Circuit design of a photoflash unit:
A photoflash unit has a simple circuit design: a high-voltage direct current (DC) supply is connected in series with a high-resistance resistor (which we’ll call ‘R1′). This resistor limits the current flow. A capacitor ‘C’ is connected in parallel with a flash lamp. The resistance ‘R2’ of a flash lamp is of small value. The circuit contains a switch between the large resistance ‘R1’ and a small resistance flash lamp ‘R2’, such that it can connect either resistance at any time during the process.
How does it work?
When the switch connects R1, the capacitor begins to become charged. The charging of a capacitor is time consuming due to a large ‘time constant’. The time constant is the product of the resistance ‘R1’ and the capacitance ‘C’, given by the following expression:
Time Constant = Resistance of large Resistance * Capacitance
T = R1*C
During the charging process, the potential of the capacitor starts rising gradually. Initially it has the value of zero but by the charging it rises to a steady value of ‘Vs’. As the voltage increases, the value of the electric current passing through it decreases from peak value to zero.
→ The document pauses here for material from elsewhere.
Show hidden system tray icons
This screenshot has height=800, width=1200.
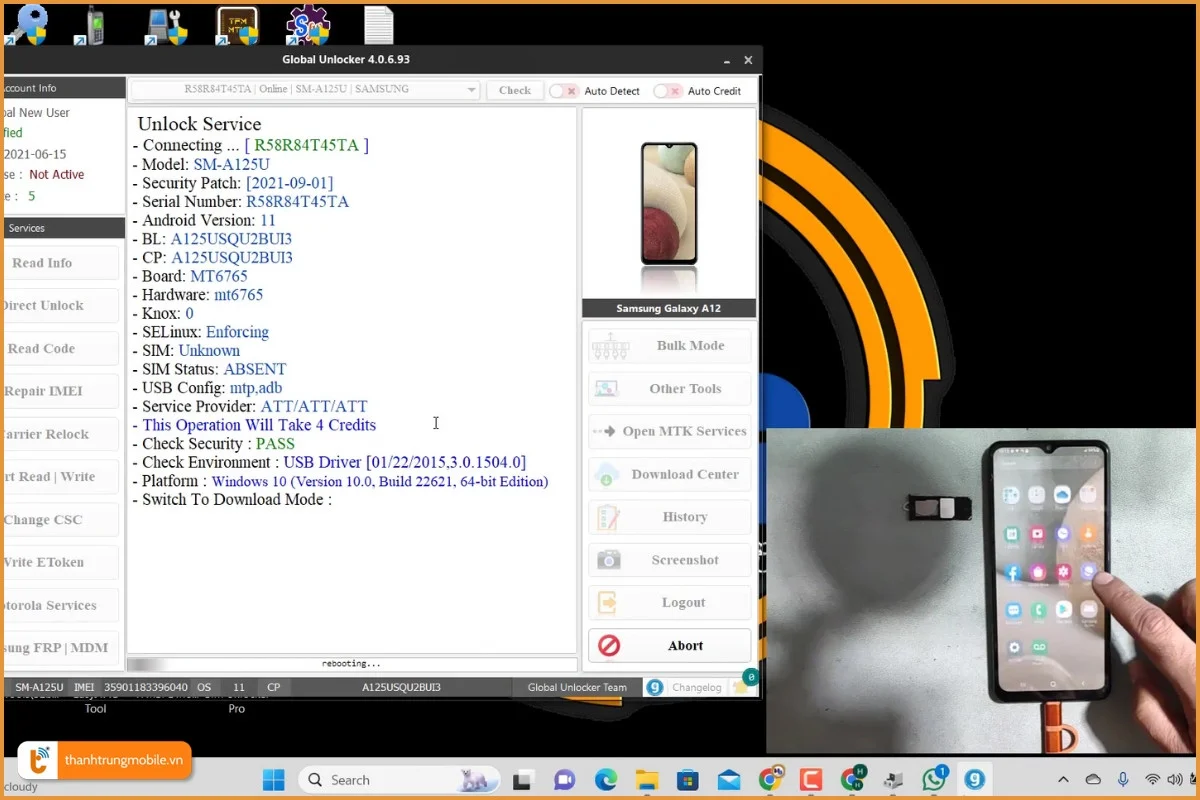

This limiting of current happens due to the large resistance R1. The charging time of a capacitor is approximately equal to five times the time constant. That is;
Charging time of capacitor = 5*Time constant
The discharging process of a capacitor takes place when switch connects with the flash lamp (with small resistance ‘R2’). The low resistance of the flash lamp allows a high discharge electric current to flow in a brief period of time. The discharging time is almost five times the product of small resistance ‘R2’ and the capacitance ‘C’, given by the following relation:
Discharging time of a capacitor = 5* (R2*C)
The photoflash unit circuit emits a high current pulse of short duration during the complete charging and discharging process of this simple Resistor- Capacitor Circuit. Such an RC circuit has many other practical applications, including Radar Transmitter Tubes and Electric Spot Welding.